Moreover, I really need to have defined x.type, as I have to align with another package in Python that has this. Do you recommend to put it as a field, or defining a custom Base.getproperty?

1 Like

As far as I know, there is no clean way around this. It’s a deficiency of keyword arguments. However, if you parametrize your type by, say, symbols, then you can say something like

function MyStruct(data; type::Val{S} = Val(:default)) where S
    return MyStruct{S}(data)
end

EDIT: This also works with types instead of symbols.

Is the keyword argument important? Otherwise you could just define

MyStruct(data) = MyStruct{Type1}(data)

Do you recommend to put it as a field

I don’t know. If your parameter types don’t need memory, then a type field would be OK, I guess. Your goal seems to be to imitate some Python code, so it’s hard to tell from the outside. In any case, changing from one approach to the other should only require changing a few lines of code, so you try out both.

2 Likes

abstract or primitive types don’t have any benefit over normal concrete structs here, they all subtype DataType.

The compiler tries its best to maintain Type{T} information, but because typeof(T) is DataType (or maybe Union or UnionAll), it gets lost when it’s used to construct a container like an Array. In keyword arguments’ case, it goes through a NamedTuple. The instance is usually stored for this reason.

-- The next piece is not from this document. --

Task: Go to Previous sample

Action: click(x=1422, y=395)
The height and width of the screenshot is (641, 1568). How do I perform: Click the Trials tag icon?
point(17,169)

It seems like you’re effectively embedding a Holy trait-like instance or type into MyStruct for the purpose of dispatch. I know that this is probably a reduced example, so the following opinions may be unsuitable. Nevertheless, here are some alternatives I find more suitable:

  1. Since the trait isn’t necessary for the data of the structure (0 bytes by intention), it may not even need to be part of the type. Multiple dispatch after all lets you dispatch on MyStruct and the trait as separate arguments or even a 2-tuple. The benefit of not having to dispatch on the trait is type stability when the trait isn’t needed and varies at runtime.
  2. Currently you have concrete MyStruct{T, MT} subtyping MyStruct{<:Any, MT} and concrete T subtyping MyType. You could simplify that into MyType subtypes containing the data directly, combining the trait and the data permanently. If you had a fixed set of MyType subtypes, this would probably be the expected move. If you want to vary the exact data structure, even across MyTypes, you can abstract that away with interface methods.
1 Like

That was a good idea, but I would avoid defining everything with Val(Symbol). So I think that directly defining the struct as an argument is the safest option.

Good to know, thanks.

Could you be more explicit here?

I still prefer to keep them separate, such that I can do x.data and x.type separately.

Calls would look like foo(mystruct, mytype) or foo( (mytype, mystruct) ), the data in MyStruct is entirely independent of the trait MyType.

1 Like

Ok, thanks.

I think I will continue using the struct inside as before.

Thanks anyway to both of you. Everything is more clear now.